┌────────
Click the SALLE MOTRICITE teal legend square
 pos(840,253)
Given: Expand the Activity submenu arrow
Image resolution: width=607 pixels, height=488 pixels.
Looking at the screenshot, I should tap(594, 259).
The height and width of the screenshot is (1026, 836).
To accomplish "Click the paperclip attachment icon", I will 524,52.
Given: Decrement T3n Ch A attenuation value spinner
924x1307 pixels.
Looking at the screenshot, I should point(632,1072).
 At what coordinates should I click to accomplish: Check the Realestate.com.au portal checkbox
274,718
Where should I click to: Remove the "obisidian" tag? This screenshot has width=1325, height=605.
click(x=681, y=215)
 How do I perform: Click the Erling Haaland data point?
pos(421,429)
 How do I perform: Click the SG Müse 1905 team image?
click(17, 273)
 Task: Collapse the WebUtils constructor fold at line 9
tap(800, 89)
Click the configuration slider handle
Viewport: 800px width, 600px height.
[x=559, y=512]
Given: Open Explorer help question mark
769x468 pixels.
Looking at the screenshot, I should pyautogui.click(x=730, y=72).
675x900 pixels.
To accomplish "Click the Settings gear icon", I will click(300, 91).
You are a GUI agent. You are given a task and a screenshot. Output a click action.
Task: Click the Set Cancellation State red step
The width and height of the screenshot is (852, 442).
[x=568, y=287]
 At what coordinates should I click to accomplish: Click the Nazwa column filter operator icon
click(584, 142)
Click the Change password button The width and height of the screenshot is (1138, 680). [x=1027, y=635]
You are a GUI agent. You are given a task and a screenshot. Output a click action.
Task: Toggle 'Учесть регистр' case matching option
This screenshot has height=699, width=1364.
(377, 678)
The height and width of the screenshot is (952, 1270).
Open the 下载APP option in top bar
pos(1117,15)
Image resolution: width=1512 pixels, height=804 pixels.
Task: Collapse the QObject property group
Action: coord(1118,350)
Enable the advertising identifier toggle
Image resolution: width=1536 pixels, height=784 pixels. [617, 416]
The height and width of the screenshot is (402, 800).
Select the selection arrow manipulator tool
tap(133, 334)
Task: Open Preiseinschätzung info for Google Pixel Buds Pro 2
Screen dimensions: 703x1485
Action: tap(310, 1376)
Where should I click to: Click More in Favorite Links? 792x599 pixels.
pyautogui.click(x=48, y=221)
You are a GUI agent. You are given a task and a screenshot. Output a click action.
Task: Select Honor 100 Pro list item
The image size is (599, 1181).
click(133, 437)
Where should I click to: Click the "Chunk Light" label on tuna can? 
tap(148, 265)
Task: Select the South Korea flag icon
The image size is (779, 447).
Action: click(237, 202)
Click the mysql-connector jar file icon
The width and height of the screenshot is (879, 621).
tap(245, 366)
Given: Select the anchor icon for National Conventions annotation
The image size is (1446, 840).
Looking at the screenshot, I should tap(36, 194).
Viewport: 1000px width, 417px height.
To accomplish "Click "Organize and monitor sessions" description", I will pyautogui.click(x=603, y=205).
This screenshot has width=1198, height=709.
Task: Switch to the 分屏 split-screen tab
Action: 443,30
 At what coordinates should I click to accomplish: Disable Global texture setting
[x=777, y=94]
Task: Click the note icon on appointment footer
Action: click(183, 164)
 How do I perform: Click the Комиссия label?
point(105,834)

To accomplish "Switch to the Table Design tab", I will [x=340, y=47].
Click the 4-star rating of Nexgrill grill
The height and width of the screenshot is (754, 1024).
└────────
* [ABOUT THIS TASK]:
In your answer, reproduce every entry exactly as it was written.

* [FINISHED TASK]:
Click the SALLE MOTRICITE teal legend square
 pos(840,253)
Given: Expand the Activity submenu arrow
Image resolution: width=607 pixels, height=488 pixels.
Looking at the screenshot, I should tap(594, 259).
The height and width of the screenshot is (1026, 836).
To accomplish "Click the paperclip attachment icon", I will 524,52.
Given: Decrement T3n Ch A attenuation value spinner
924x1307 pixels.
Looking at the screenshot, I should point(632,1072).
 At what coordinates should I click to accomplish: Check the Realestate.com.au portal checkbox
274,718
Where should I click to: Remove the "obisidian" tag? This screenshot has width=1325, height=605.
click(x=681, y=215)
 How do I perform: Click the Erling Haaland data point?
pos(421,429)
 How do I perform: Click the SG Müse 1905 team image?
click(17, 273)
 Task: Collapse the WebUtils constructor fold at line 9
tap(800, 89)
Click the configuration slider handle
Viewport: 800px width, 600px height.
[x=559, y=512]
Given: Open Explorer help question mark
769x468 pixels.
Looking at the screenshot, I should pyautogui.click(x=730, y=72).
675x900 pixels.
To accomplish "Click the Settings gear icon", I will click(300, 91).
You are a GUI agent. You are given a task and a screenshot. Output a click action.
Task: Click the Set Cancellation State red step
The width and height of the screenshot is (852, 442).
[x=568, y=287]
 At what coordinates should I click to accomplish: Click the Nazwa column filter operator icon
click(584, 142)
Click the Change password button The width and height of the screenshot is (1138, 680). [x=1027, y=635]
You are a GUI agent. You are given a task and a screenshot. Output a click action.
Task: Toggle 'Учесть регистр' case matching option
This screenshot has height=699, width=1364.
(377, 678)
The height and width of the screenshot is (952, 1270).
Open the 下载APP option in top bar
pos(1117,15)
Image resolution: width=1512 pixels, height=804 pixels.
Task: Collapse the QObject property group
Action: coord(1118,350)
Enable the advertising identifier toggle
Image resolution: width=1536 pixels, height=784 pixels. [617, 416]
The height and width of the screenshot is (402, 800).
Select the selection arrow manipulator tool
tap(133, 334)
Task: Open Preiseinschätzung info for Google Pixel Buds Pro 2
Screen dimensions: 703x1485
Action: tap(310, 1376)
Where should I click to: Click More in Favorite Links? 792x599 pixels.
pyautogui.click(x=48, y=221)
You are a GUI agent. You are given a task and a screenshot. Output a click action.
Task: Select Honor 100 Pro list item
The image size is (599, 1181).
click(133, 437)
Where should I click to: Click the "Chunk Light" label on tuna can? 
tap(148, 265)
Task: Select the South Korea flag icon
The image size is (779, 447).
Action: click(237, 202)
Click the mysql-connector jar file icon
The width and height of the screenshot is (879, 621).
tap(245, 366)
Given: Select the anchor icon for National Conventions annotation
The image size is (1446, 840).
Looking at the screenshot, I should tap(36, 194).
Viewport: 1000px width, 417px height.
To accomplish "Click "Organize and monitor sessions" description", I will pyautogui.click(x=603, y=205).
This screenshot has width=1198, height=709.
Task: Switch to the 分屏 split-screen tab
Action: 443,30
 At what coordinates should I click to accomplish: Disable Global texture setting
[x=777, y=94]
Task: Click the note icon on appointment footer
Action: click(183, 164)
 How do I perform: Click the Комиссия label?
point(105,834)

To accomplish "Switch to the Table Design tab", I will [x=340, y=47].
Click the 4-star rating of Nexgrill grill
The height and width of the screenshot is (754, 1024).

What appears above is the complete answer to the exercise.